| KUTIPAN DOKUMEN |
★ ★ ★ ★ ★ ★ ★

Beranda Features Berdoa ke Imam Bukhori di Samarkand Tergantikan Kunjungan ke Kantor Dubes Uzbekistan di Tashkent
Cerita Warga Bekasi Jadi Dosen Tetap di FH Universitas Merdeka Malang dan Waketum DPN Peradi Berkunjung ke Uzbekistan (3)

Hari ketiga rencana berziarah ke makam Imam Bukhori di Samarkand diganti dengan kunjungan ke Kedutaan Besar Indonesia di Tashkent, Uzbekistan yaitu bertemu Dubes Indonesia di Uzbekistan Siti Ruhaini Dzuhayatin.
LAPORANG LANGSUNG DARI UZBEKISTAN, SHALIH MANGARA SITOMPUL
Sejak menginjakkan kaki pertama kali di Tashkent, Uzbekistan, saya sudah berniat untuk berkunjung ke Samarkand. Sebuah kota dimana ditemukan makam Imam Bukhori oleh pemerintah Uni Soviet era pemimpin Nikita Khruschev.
Imam Bukhori bernama lengkap Abu Abdullah bin Muhammad bin Abi Alhasan Ismail bin Ibrahim bin Bardizbah Alja’fi. Beliau lahir di Kota Bukhoro 13 Syawal 194 H/21 Juli 810 M. Wafat di Khartank, desa kecil di Samarkand pada 1 Syawal 256 H/1 September 870 M.
Bagi umat Islam, Imam Bukhori dikenal sebagai ahli hadis di mana hadis-hadis nabi yang dikumpulkannya dalam satu kitab bernama Jami’ Shohih atau lebih populer disebut kitab Shohih Bukhori, mengandung derajat hadis tertinggi dan layak menjadi rujukan umat Islam.

★ ★ ★ ★ ★ ★ ★

| INSTRUKSI YANG DIBERIKAN A |
Salin bagian kutipan dokumen tentang kunjungan ke Uzbekistan secara persis, mulai dari "Beranda Features Berdoa" dan terus sampai "ke Uzbekistan (3)".
| INSTRUKSI YANG DIBERIKAN B |
Jawab pertanyaan berikut berdasarkan kutipan dokumen tentang kunjungan ke Uzbekistan:
(i) Siapa Dubes Indonesia di Uzbekistan yang ditemui pada hari ketiga?
(ii) Di kota mana Imam Bukhori lahir?
(iii) Dengan nama apa kitab Jami' Shohih lebih populer disebut?

| DATA YANG DISEDIAKAN |
★ ★ ★ ★ ★ ★ ★

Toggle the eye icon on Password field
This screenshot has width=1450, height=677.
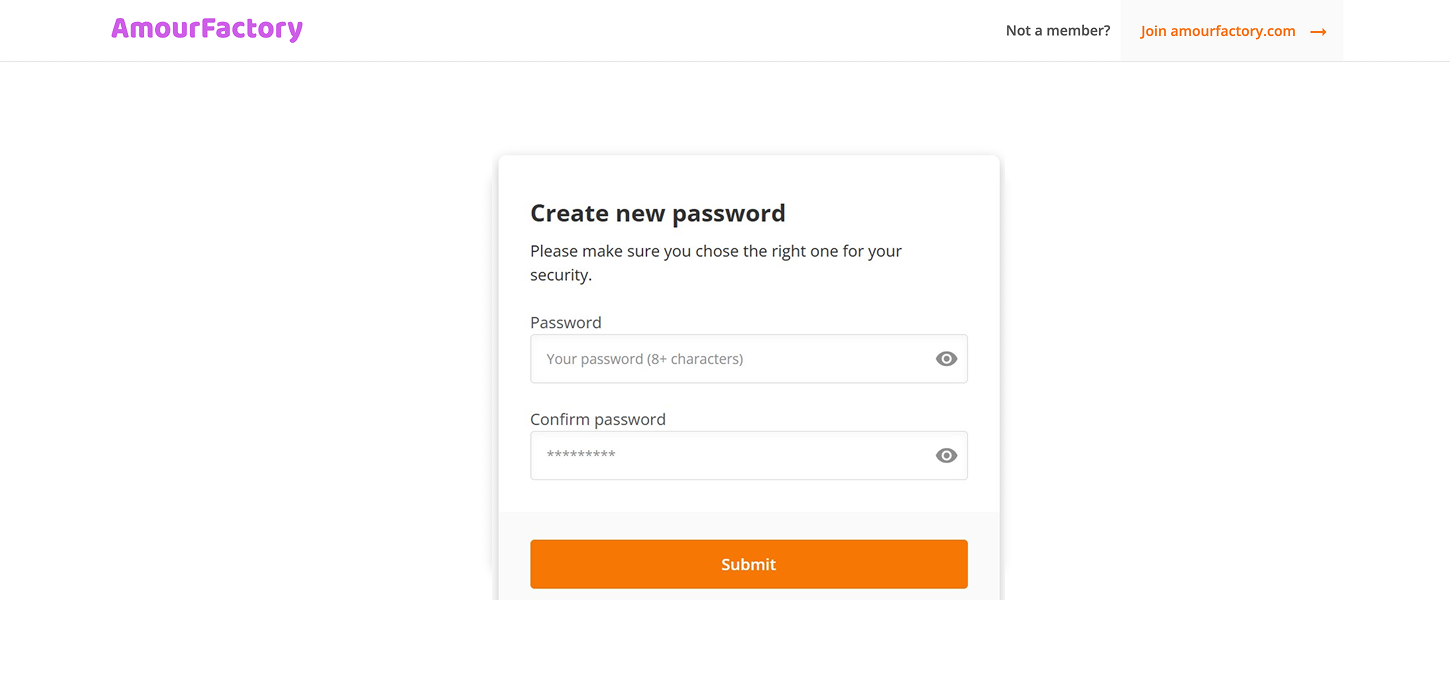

★ ★ ★ ★ ★ ★ ★

| JAWABAN LENGKAP A |
Beranda Features Berdoa ke Imam Bukhori di Samarkand Tergantikan Kunjungan ke Kantor Dubes Uzbekistan di Tashkent
Cerita Warga Bekasi Jadi Dosen Tetap di FH Universitas Merdeka Malang dan Waketum DPN Peradi Berkunjung ke Uzbekistan (3)

| JAWABAN LENGKAP B |
(i) Dubes Indonesia di Uzbekistan yang ditemui pada hari ketiga adalah Siti Ruhaini Dzuhayatin.
(ii) Imam Bukhori lahir di Kota Bukhoro.
(iii) Kitab Jami' Shohih lebih populer disebut kitab Shohih Bukhori.